Set tasks
**1)** In the Te Rā album entry, reproduce the passage from "Singles from Te" to "of Māori music." word for word.
**2)** Name every single listed in the Te Rā album entry.
**3)** Answer these from the Te Rā album entry:
(a) Who produced the album?
(b) What does the title mean in English?
(c) Which album came before it in the band's chronology?

==== Extract

Studio album by Alien Weaponry
- Released: 28 March 2025
- Length: 42:04
- Languages: English, Māori
- Label: Napalm
- Producer: Josh Wilbur

Alien Weaponry chronology
| Tangaroa (2021) | Te Rā (2025) |  |

Singles from Te Rā
- "Mau Moko" Released: 15 January 2025; "1000 Friends" Released: 19 February 2025; "Taniwha" Released: 26 March 2025;

= Te Rā =

2025 studio album by Alien Weaponry

Te Rā (Māori for The Sun) is the third studio album by New Zealand metal band Alien Weaponry. The album was released on 28 March 2025 by Napalm Records. As with their previous two albums, the album features tracks sung both in English and in Māori and incorporates elements of Māori music.

========
==== Data lines

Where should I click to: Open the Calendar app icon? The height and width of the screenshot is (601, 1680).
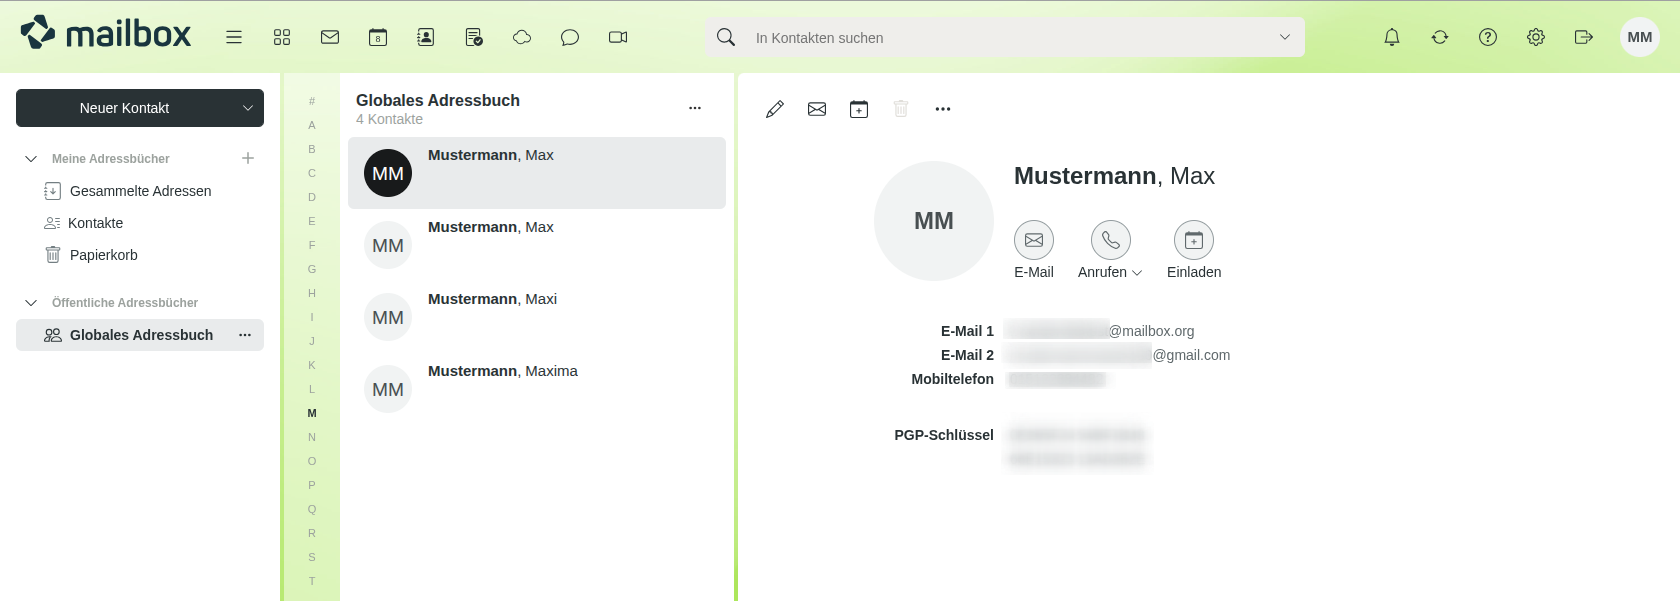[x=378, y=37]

========
==== Data lines

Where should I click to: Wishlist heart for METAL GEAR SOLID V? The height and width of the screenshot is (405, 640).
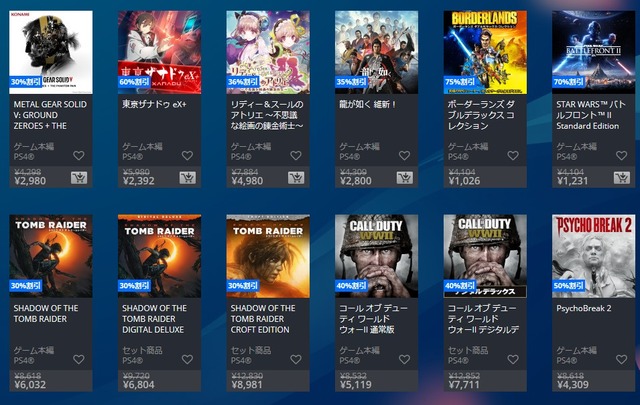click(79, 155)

========
==== Data lines

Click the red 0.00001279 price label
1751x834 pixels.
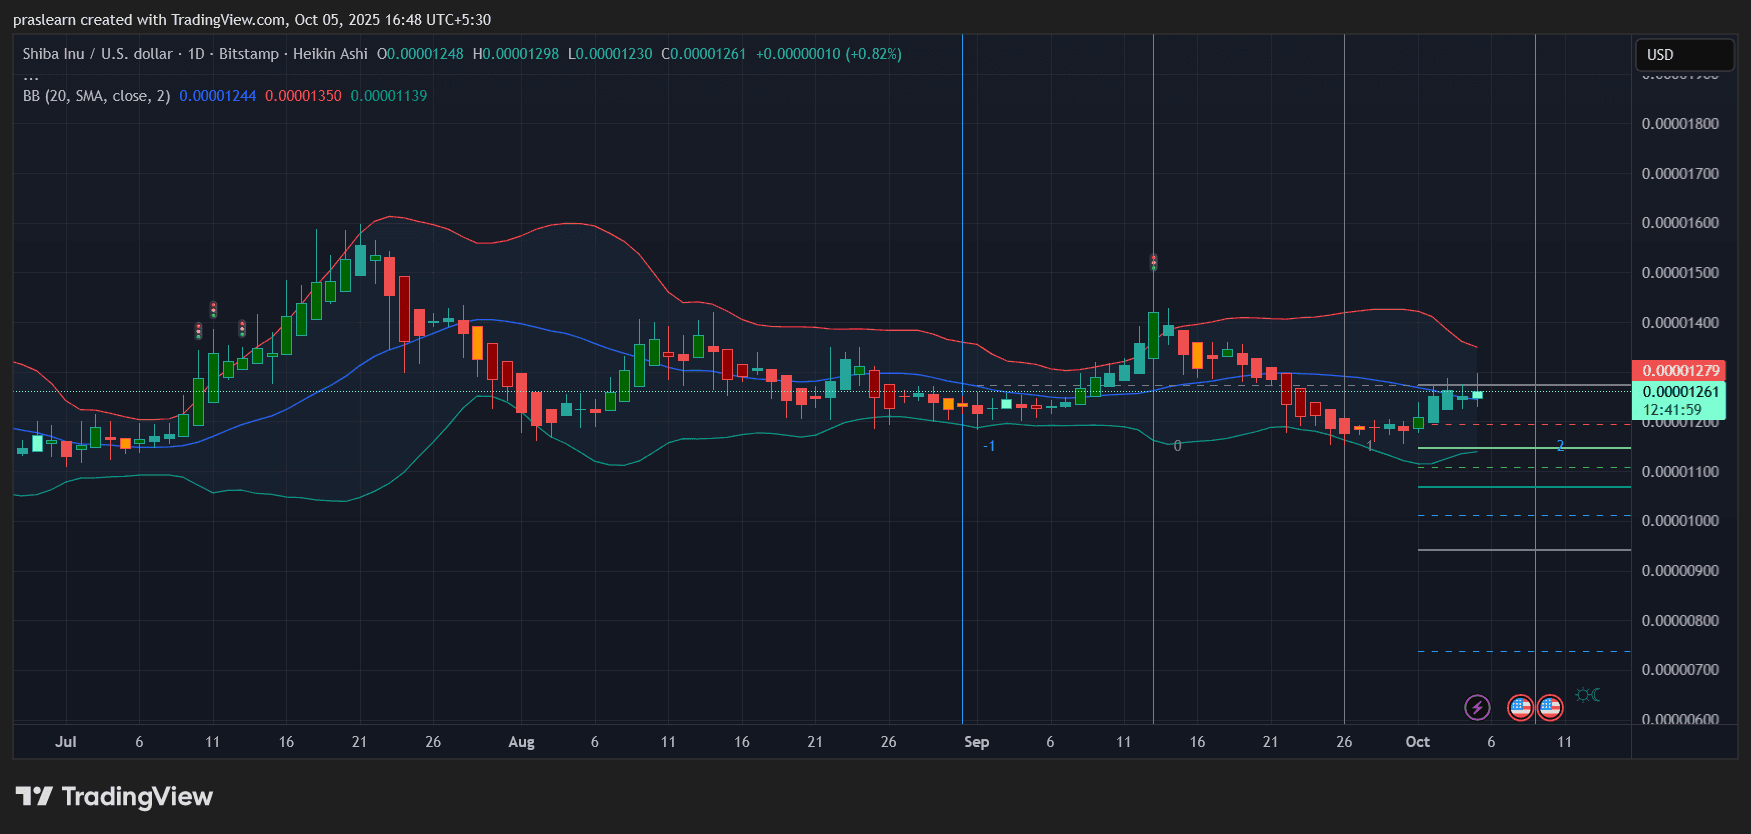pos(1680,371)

========

Completed exercise
**1)**
Singles from Te Rā
- "Mau Moko" Released: 15 January 2025; "1000 Friends" Released: 19 February 2025; "Taniwha" Released: 26 March 2025;

= Te Rā =

2025 studio album by Alien Weaponry

Te Rā (Māori for The Sun) is the third studio album by New Zealand metal band Alien Weaponry. The album was released on 28 March 2025 by Napalm Records. As with their previous two albums, the album features tracks sung both in English and in Māori and incorporates elements of Māori music.

**2)**
"Mau Moko"
"1000 Friends"
"Taniwha"

**3)**
(a) Josh Wilbur
(b) The Sun
(c) Tangaroa (2021)